ABOUT THIS EXERCISE: From the records below, count the lines holding the string "heading". Only the number is wanted.

DATA TO EXAMINE:
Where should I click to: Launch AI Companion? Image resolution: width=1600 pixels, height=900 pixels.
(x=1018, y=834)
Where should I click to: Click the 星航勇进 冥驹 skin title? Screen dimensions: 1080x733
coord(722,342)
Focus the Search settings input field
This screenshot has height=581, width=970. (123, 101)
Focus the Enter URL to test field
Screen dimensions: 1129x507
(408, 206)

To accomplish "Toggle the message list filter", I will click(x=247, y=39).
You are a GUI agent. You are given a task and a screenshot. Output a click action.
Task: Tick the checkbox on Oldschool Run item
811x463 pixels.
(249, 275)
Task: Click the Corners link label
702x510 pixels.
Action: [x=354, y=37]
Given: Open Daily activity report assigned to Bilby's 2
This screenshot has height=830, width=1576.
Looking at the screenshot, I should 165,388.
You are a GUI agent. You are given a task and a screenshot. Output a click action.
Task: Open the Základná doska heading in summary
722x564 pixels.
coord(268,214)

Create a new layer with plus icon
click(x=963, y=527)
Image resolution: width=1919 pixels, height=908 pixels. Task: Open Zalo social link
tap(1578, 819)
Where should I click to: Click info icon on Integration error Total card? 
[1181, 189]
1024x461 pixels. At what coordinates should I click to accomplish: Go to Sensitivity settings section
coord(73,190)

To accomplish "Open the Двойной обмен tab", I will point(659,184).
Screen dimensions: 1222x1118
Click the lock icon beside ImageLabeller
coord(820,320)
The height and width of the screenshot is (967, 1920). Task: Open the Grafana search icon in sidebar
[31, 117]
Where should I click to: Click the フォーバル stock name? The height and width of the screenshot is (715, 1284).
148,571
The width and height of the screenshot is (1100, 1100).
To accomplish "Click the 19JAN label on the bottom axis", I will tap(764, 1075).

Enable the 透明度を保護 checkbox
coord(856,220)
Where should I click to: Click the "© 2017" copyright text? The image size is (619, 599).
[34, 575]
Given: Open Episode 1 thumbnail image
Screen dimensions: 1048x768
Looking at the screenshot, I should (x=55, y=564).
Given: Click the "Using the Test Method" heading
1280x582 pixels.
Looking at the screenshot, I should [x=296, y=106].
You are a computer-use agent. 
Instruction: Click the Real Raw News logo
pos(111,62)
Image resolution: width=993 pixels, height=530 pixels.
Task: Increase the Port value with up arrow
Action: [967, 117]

REPLY: 2